The Canadian stock market has been in rally mode after a tough September and October. It is hard to say if this will be sustained. Fortunately, there are some great stocks in high-quality businesses that continue to trade at a steep discount to their long-term value.
If you don’t mind digging through the weeds to find a gem, there is value to be found in this market. Here are three great Canadian stocks to buy today before they recover.
A real estate play with great long-term returns
Colliers International Group (TSX:CIGI) stock has been down in the dumps. It has traded sideways for almost a year and a half. For a stock that has compounded annual returns by around 18% per year for more than a decade, it has been a tough few years.
Why?
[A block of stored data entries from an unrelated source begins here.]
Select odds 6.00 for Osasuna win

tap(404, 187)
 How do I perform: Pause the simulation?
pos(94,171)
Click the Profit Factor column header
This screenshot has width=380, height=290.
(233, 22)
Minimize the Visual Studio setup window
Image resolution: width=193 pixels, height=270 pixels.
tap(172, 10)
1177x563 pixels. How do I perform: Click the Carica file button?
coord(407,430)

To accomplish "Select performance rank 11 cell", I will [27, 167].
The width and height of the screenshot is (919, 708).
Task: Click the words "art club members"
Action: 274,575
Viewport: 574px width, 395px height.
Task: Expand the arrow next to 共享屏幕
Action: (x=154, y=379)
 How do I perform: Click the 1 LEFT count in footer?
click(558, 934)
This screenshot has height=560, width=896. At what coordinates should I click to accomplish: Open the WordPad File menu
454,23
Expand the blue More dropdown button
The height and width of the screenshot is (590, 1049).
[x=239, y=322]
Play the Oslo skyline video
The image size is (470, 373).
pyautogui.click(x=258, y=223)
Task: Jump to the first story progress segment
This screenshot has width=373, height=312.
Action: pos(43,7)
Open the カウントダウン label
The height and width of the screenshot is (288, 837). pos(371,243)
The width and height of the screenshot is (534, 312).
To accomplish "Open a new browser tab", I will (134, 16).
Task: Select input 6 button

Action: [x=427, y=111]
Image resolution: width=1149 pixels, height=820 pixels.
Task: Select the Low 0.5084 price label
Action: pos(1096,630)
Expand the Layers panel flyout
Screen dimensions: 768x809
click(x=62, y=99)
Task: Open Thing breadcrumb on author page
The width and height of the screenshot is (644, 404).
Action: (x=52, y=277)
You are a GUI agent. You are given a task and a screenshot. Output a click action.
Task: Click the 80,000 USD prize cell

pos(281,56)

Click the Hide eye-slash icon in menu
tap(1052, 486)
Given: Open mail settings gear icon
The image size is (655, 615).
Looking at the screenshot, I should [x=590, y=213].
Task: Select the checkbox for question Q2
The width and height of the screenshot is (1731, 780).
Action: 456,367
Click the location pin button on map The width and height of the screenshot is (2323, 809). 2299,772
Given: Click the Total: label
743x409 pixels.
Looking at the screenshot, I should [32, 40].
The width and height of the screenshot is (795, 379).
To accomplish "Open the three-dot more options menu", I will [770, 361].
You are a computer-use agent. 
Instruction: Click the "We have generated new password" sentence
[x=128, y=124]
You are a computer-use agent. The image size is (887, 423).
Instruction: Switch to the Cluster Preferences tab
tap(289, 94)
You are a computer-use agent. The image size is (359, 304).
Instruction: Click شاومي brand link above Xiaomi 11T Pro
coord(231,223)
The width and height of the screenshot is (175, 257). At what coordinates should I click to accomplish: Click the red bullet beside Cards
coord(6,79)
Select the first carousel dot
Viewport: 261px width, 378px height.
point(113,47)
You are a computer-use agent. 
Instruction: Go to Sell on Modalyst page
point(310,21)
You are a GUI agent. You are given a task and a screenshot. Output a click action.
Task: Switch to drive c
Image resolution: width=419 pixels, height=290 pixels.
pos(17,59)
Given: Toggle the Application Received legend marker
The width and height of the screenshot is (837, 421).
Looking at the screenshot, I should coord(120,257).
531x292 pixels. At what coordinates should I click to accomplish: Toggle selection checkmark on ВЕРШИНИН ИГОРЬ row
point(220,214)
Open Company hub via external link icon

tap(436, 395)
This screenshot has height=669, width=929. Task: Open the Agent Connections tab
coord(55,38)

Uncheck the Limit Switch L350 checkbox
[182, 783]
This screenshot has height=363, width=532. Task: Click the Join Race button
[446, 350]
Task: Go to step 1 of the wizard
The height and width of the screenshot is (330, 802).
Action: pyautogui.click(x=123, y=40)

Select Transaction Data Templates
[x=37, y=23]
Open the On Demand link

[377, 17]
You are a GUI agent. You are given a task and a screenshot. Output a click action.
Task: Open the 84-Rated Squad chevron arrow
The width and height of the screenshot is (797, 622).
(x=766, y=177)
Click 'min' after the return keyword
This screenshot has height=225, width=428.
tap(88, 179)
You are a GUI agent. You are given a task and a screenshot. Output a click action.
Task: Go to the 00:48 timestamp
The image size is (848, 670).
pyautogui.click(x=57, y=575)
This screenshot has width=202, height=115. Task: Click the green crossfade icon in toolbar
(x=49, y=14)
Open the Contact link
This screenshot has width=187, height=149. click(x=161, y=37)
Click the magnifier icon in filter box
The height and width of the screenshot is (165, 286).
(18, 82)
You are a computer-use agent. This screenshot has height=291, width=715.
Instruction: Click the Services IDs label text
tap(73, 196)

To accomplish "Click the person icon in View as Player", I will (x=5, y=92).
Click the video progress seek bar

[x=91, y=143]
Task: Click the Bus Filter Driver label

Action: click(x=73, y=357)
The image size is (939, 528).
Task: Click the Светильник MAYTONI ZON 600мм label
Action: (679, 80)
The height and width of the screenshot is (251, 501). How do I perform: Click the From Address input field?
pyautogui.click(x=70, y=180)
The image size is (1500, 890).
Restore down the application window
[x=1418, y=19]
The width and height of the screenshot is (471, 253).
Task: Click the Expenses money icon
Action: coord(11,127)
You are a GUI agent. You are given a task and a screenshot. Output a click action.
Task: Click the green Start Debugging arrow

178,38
Commercial real estate transactions have basically grounded to a halt after interest rates rapidly rose. 15-20% of its revenues come from its capital markets business. This has impacted earnings growth in 2023. The company has had to revise guidance several times.
However, this is only a temporary issue. At some point, real estate transactions must occur. Once debt markets stabilize, there could be a tsunami of asset transactions that could be very supportive of Colliers’s bottom line.
The great news is that Colliers’s business is diversified. 70% of its earnings come from recurring revenue businesses like property management, project management, engineering services, and asset management.
While the real estate market downturn is ugly, it may be a great opportunity for Colliers to further its acquisition strategy. If you can be patient for the market to turn around, this Canadian stock only trades for 15 times price to earnings.
A tiny insurance stock with big potential
Trisura Group (TSX:TSU) is another stock set for a strong recovery in 2024. Trisura is a specialty insurance provider in Canada. It also has insurance fronting operations in the U.S.
The company has an impressive growth trajectory. This Canadian stock is up 393% in the past five years. However, earlier this year, the company ran into some trouble after it had to run off a significant program in the U.S. This forced a significant write-down, and the stock dropped.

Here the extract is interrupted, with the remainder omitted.